Excerpts from a dataset

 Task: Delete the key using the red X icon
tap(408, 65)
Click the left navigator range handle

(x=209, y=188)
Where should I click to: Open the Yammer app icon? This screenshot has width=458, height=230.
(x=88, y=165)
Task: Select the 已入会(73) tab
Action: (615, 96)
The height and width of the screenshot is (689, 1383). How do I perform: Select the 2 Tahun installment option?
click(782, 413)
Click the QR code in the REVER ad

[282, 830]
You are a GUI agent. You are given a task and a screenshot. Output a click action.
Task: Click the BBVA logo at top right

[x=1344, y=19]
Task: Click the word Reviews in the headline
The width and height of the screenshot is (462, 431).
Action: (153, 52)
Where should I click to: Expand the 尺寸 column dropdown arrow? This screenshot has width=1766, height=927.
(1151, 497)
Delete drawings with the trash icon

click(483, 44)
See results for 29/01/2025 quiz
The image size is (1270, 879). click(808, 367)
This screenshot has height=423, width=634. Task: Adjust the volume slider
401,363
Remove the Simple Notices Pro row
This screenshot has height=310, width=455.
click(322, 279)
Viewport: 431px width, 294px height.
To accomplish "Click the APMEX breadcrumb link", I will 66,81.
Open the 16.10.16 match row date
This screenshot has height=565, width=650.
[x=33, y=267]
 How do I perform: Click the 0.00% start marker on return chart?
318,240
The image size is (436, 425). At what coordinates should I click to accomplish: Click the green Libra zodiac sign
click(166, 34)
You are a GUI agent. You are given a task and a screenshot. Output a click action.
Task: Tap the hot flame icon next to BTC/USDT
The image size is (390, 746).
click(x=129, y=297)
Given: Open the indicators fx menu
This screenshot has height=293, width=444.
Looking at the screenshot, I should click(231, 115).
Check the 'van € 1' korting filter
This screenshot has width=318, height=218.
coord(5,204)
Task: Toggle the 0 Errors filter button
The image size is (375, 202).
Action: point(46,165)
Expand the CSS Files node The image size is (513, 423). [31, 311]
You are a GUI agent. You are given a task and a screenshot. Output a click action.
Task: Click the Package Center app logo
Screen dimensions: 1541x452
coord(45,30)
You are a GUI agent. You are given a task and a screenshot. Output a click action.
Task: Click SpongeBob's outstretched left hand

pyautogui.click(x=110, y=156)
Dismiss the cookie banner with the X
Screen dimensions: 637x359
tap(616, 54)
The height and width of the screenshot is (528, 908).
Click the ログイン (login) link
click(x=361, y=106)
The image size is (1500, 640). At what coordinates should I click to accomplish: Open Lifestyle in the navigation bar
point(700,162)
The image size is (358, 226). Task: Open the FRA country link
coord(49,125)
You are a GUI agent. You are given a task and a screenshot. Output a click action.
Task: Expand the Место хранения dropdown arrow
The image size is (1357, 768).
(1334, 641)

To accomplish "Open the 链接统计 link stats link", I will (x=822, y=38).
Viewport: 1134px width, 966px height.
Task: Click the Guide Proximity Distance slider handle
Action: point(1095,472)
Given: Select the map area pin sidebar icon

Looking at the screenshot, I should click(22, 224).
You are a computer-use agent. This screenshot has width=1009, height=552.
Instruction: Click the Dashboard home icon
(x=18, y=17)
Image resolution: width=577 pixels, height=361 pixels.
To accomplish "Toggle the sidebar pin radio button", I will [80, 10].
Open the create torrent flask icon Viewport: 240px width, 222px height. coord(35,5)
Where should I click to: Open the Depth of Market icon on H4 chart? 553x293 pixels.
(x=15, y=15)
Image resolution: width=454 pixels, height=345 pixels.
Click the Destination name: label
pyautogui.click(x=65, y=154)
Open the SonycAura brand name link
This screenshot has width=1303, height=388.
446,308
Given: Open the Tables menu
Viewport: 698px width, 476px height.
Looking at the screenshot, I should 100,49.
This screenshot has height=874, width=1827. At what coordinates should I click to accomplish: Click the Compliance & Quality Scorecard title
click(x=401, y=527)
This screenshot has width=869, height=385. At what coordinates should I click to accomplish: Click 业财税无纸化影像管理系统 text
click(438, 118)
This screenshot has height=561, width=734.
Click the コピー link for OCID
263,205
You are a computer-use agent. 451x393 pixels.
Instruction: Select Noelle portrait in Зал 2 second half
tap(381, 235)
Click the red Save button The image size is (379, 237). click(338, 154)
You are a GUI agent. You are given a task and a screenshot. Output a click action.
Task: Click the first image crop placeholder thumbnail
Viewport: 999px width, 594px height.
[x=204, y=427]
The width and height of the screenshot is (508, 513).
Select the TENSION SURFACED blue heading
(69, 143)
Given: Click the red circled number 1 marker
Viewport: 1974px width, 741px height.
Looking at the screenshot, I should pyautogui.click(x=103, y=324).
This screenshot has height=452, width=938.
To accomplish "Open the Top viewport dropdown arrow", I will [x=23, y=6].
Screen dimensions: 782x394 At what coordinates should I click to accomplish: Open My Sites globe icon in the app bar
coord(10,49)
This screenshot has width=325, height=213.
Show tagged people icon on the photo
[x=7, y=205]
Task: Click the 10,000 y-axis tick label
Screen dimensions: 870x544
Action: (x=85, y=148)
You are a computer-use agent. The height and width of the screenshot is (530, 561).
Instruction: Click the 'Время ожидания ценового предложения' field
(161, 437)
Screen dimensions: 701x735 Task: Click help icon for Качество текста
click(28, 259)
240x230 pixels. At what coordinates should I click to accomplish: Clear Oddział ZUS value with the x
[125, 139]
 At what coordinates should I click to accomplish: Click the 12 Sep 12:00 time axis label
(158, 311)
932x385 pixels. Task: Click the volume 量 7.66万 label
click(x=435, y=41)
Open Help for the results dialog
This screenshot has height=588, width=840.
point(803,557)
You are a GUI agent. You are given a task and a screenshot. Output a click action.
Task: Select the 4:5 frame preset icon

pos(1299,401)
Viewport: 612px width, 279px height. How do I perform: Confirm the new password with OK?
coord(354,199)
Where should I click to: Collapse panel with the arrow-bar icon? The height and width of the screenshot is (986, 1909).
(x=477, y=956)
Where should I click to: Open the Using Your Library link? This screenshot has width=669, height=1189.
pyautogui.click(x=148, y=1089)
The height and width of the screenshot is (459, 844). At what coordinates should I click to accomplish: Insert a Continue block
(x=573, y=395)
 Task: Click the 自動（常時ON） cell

* _Problem statement_: Nothing may be omitted or altered; reproduce all of the entries.

* _Solution for this problem_:
 Task: Delete the key using the red X icon
tap(408, 65)
Click the left navigator range handle

(x=209, y=188)
Where should I click to: Open the Yammer app icon? This screenshot has width=458, height=230.
(x=88, y=165)
Task: Select the 已入会(73) tab
Action: (615, 96)
The height and width of the screenshot is (689, 1383). How do I perform: Select the 2 Tahun installment option?
click(782, 413)
Click the QR code in the REVER ad

[282, 830]
You are a GUI agent. You are given a task and a screenshot. Output a click action.
Task: Click the BBVA logo at top right

[x=1344, y=19]
Task: Click the word Reviews in the headline
The width and height of the screenshot is (462, 431).
Action: (153, 52)
Where should I click to: Expand the 尺寸 column dropdown arrow? This screenshot has width=1766, height=927.
(1151, 497)
Delete drawings with the trash icon

click(483, 44)
See results for 29/01/2025 quiz
The image size is (1270, 879). click(808, 367)
This screenshot has height=423, width=634. Task: Adjust the volume slider
401,363
Remove the Simple Notices Pro row
This screenshot has height=310, width=455.
click(322, 279)
Viewport: 431px width, 294px height.
To accomplish "Click the APMEX breadcrumb link", I will 66,81.
Open the 16.10.16 match row date
This screenshot has height=565, width=650.
[x=33, y=267]
 How do I perform: Click the 0.00% start marker on return chart?
318,240
The image size is (436, 425). At what coordinates should I click to accomplish: Click the green Libra zodiac sign
click(166, 34)
You are a GUI agent. You are given a task and a screenshot. Output a click action.
Task: Tap the hot flame icon next to BTC/USDT
The image size is (390, 746).
click(x=129, y=297)
Given: Open the indicators fx menu
This screenshot has height=293, width=444.
Looking at the screenshot, I should click(231, 115).
Check the 'van € 1' korting filter
This screenshot has width=318, height=218.
coord(5,204)
Task: Toggle the 0 Errors filter button
The image size is (375, 202).
Action: point(46,165)
Expand the CSS Files node The image size is (513, 423). [31, 311]
You are a GUI agent. You are given a task and a screenshot. Output a click action.
Task: Click the Package Center app logo
Screen dimensions: 1541x452
coord(45,30)
You are a GUI agent. You are given a task and a screenshot. Output a click action.
Task: Click SpongeBob's outstretched left hand

pyautogui.click(x=110, y=156)
Dismiss the cookie banner with the X
Screen dimensions: 637x359
tap(616, 54)
The height and width of the screenshot is (528, 908).
Click the ログイン (login) link
click(x=361, y=106)
The image size is (1500, 640). At what coordinates should I click to accomplish: Open Lifestyle in the navigation bar
point(700,162)
The image size is (358, 226). Task: Open the FRA country link
coord(49,125)
You are a GUI agent. You are given a task and a screenshot. Output a click action.
Task: Expand the Место хранения dropdown arrow
The image size is (1357, 768).
(1334, 641)

To accomplish "Open the 链接统计 link stats link", I will (x=822, y=38).
Viewport: 1134px width, 966px height.
Task: Click the Guide Proximity Distance slider handle
Action: point(1095,472)
Given: Select the map area pin sidebar icon

Looking at the screenshot, I should click(22, 224).
You are a computer-use agent. This screenshot has width=1009, height=552.
Instruction: Click the Dashboard home icon
(x=18, y=17)
Image resolution: width=577 pixels, height=361 pixels.
To accomplish "Toggle the sidebar pin radio button", I will [80, 10].
Open the create torrent flask icon Viewport: 240px width, 222px height. coord(35,5)
Where should I click to: Open the Depth of Market icon on H4 chart? 553x293 pixels.
(x=15, y=15)
Image resolution: width=454 pixels, height=345 pixels.
Click the Destination name: label
pyautogui.click(x=65, y=154)
Open the SonycAura brand name link
This screenshot has width=1303, height=388.
446,308
Given: Open the Tables menu
Viewport: 698px width, 476px height.
Looking at the screenshot, I should 100,49.
This screenshot has height=874, width=1827. At what coordinates should I click to accomplish: Click the Compliance & Quality Scorecard title
click(x=401, y=527)
This screenshot has width=869, height=385. At what coordinates should I click to accomplish: Click 业财税无纸化影像管理系统 text
click(438, 118)
This screenshot has height=561, width=734.
Click the コピー link for OCID
263,205
You are a computer-use agent. 451x393 pixels.
Instruction: Select Noelle portrait in Зал 2 second half
tap(381, 235)
Click the red Save button The image size is (379, 237). click(338, 154)
You are a GUI agent. You are given a task and a screenshot. Output a click action.
Task: Click the first image crop placeholder thumbnail
Viewport: 999px width, 594px height.
[x=204, y=427]
The width and height of the screenshot is (508, 513).
Select the TENSION SURFACED blue heading
(69, 143)
Given: Click the red circled number 1 marker
Viewport: 1974px width, 741px height.
Looking at the screenshot, I should pyautogui.click(x=103, y=324).
This screenshot has height=452, width=938.
To accomplish "Open the Top viewport dropdown arrow", I will [x=23, y=6].
Screen dimensions: 782x394 At what coordinates should I click to accomplish: Open My Sites globe icon in the app bar
coord(10,49)
This screenshot has width=325, height=213.
Show tagged people icon on the photo
[x=7, y=205]
Task: Click the 10,000 y-axis tick label
Screen dimensions: 870x544
Action: (x=85, y=148)
You are a computer-use agent. The height and width of the screenshot is (530, 561).
Instruction: Click the 'Время ожидания ценового предложения' field
(161, 437)
Screen dimensions: 701x735 Task: Click help icon for Качество текста
click(28, 259)
240x230 pixels. At what coordinates should I click to accomplish: Clear Oddział ZUS value with the x
[125, 139]
 At what coordinates should I click to accomplish: Click the 12 Sep 12:00 time axis label
(158, 311)
932x385 pixels. Task: Click the volume 量 7.66万 label
click(x=435, y=41)
Open Help for the results dialog
This screenshot has height=588, width=840.
point(803,557)
You are a GUI agent. You are given a task and a screenshot. Output a click action.
Task: Select the 4:5 frame preset icon

pos(1299,401)
Viewport: 612px width, 279px height. How do I perform: Confirm the new password with OK?
coord(354,199)
Where should I click to: Collapse panel with the arrow-bar icon? The height and width of the screenshot is (986, 1909).
(x=477, y=956)
Where should I click to: Open the Using Your Library link? This screenshot has width=669, height=1189.
pyautogui.click(x=148, y=1089)
The height and width of the screenshot is (459, 844). At what coordinates should I click to accomplish: Insert a Continue block
(x=573, y=395)
 Task: Click the 自動（常時ON） cell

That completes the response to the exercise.